An elite sailor who gave up competitive sailing after the 2008 Paralympics to concentrate on family life has dusted down his old vessel to compete again.
After a near-personal tragedy in the run-up to the games in Qingdao, Paul McCarthy, from Kinsale in Co Cork, dry-docked his boat to focus on his personal life.
But now, the father of two is back on the water with the backing of his wife Lesley and two children, Sophie, 3, and 19-month-old George.
He is among hundreds of sailors with various disabilities from around the world competing in the Cork County Council IFDS World Championships taking place in Kinsale until Friday. It is the biggest disabled sailing event since the London Paralympics.
“After all that happened in the run-up to Qingdao, we just decided to store the boat and concentrate on our personal lives,” Paul said.
“And the culmination of that was seeing my wife Lesley and children holding a homemade sign saying ‘Good Luck Daddy’ at the opening ceremony in Kinsale at the weekend.”
Paul got his first taste of sailing thanks to his cousin, Denis Kiely, but he preferred the exhilaration of motorbike racing.
He competed in short circuit and road races before he suffered a devastating spinal injury in a crash in Mondello Park in 1991. He has been using a wheelchair ever since.
Within three years, Paul was sailing again in Kinsale Yacht Club on Challengers and Squibs, before he joined legendary paralympic sailor John Twomey in a bid to qualify for the 2000 Sydney games.
They finished ninth in those games and parted company soon afterwards.
Paul bought his own boat with Paul Ryan and Richard Whealey, and the trio set their sights on the Athens games.
However, John Twomey made the country qualification.

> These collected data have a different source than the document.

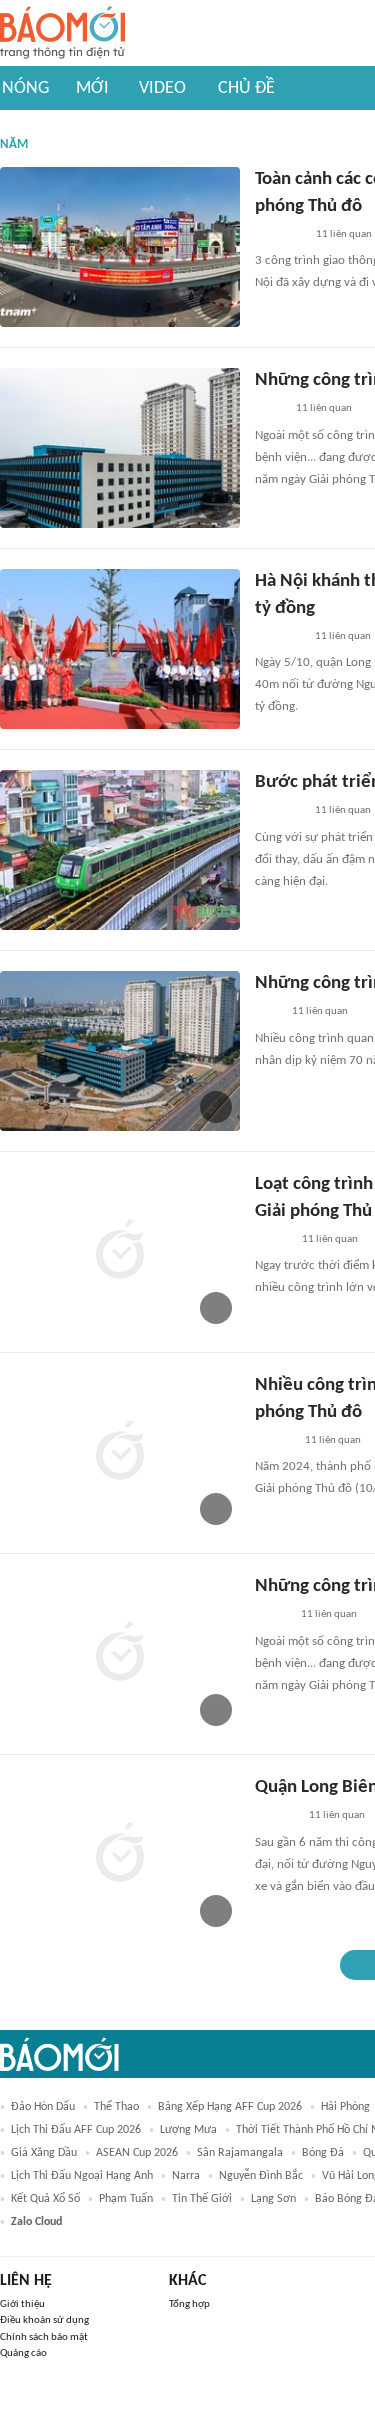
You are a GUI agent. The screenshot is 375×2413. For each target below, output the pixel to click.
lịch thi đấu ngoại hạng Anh (82, 2176)
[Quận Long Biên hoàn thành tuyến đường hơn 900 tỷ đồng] (120, 1855)
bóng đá (323, 2153)
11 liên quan (344, 234)
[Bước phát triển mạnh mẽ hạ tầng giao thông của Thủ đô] (120, 850)
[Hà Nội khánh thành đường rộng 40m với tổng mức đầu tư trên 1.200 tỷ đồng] (120, 649)
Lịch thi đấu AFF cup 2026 (76, 2130)
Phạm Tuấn (126, 2199)
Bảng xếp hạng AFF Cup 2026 (230, 2107)
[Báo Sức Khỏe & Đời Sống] (272, 1240)
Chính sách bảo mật (44, 2337)
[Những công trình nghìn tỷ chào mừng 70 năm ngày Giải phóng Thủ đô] (120, 448)
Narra (186, 2176)
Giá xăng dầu (44, 2153)
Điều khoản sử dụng (44, 2320)
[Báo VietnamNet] (272, 1616)
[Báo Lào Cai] (269, 410)
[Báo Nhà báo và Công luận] (279, 637)
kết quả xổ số (45, 2199)
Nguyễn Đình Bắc (261, 2176)
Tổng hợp (189, 2304)
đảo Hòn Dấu (43, 2107)
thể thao (116, 2107)
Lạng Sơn (273, 2199)
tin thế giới (202, 2199)
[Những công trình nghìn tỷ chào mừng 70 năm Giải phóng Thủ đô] (120, 1051)
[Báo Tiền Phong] (274, 1441)
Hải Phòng (345, 2107)
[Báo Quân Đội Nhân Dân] (279, 812)
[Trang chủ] (62, 33)
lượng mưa (188, 2130)
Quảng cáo (23, 2353)
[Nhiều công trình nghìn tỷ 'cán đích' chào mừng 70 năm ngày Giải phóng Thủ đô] (120, 1453)
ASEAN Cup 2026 (137, 2153)
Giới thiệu (22, 2304)
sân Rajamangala (240, 2153)
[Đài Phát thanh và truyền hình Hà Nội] (276, 1817)
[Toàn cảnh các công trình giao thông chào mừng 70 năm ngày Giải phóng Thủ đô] (120, 247)
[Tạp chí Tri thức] (267, 1013)
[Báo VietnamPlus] (279, 235)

“It has always been about being competitive so I decided to continue and try for qualification in Qingdao,” Paul said.
In early 2008, Paul and his crew qualified for the Chinese games by coming third at the Olympic class regatta in Miami — the highlight of his sailing career.
But soon afterwards, his wife, Lesley, suffered a sudden a brain aneurysm. Then his crewman, Paul Ryan, fell ill.
“My wife has always been hugely supportive of my sailing career and although she was seriously ill, she was still anxious that I travel to Qingdao for the practice regatta,” Paul said.
“My mother-in-law insisted that I travel so just two days after Lesley was discharged from hospital I flew to Qingdao.”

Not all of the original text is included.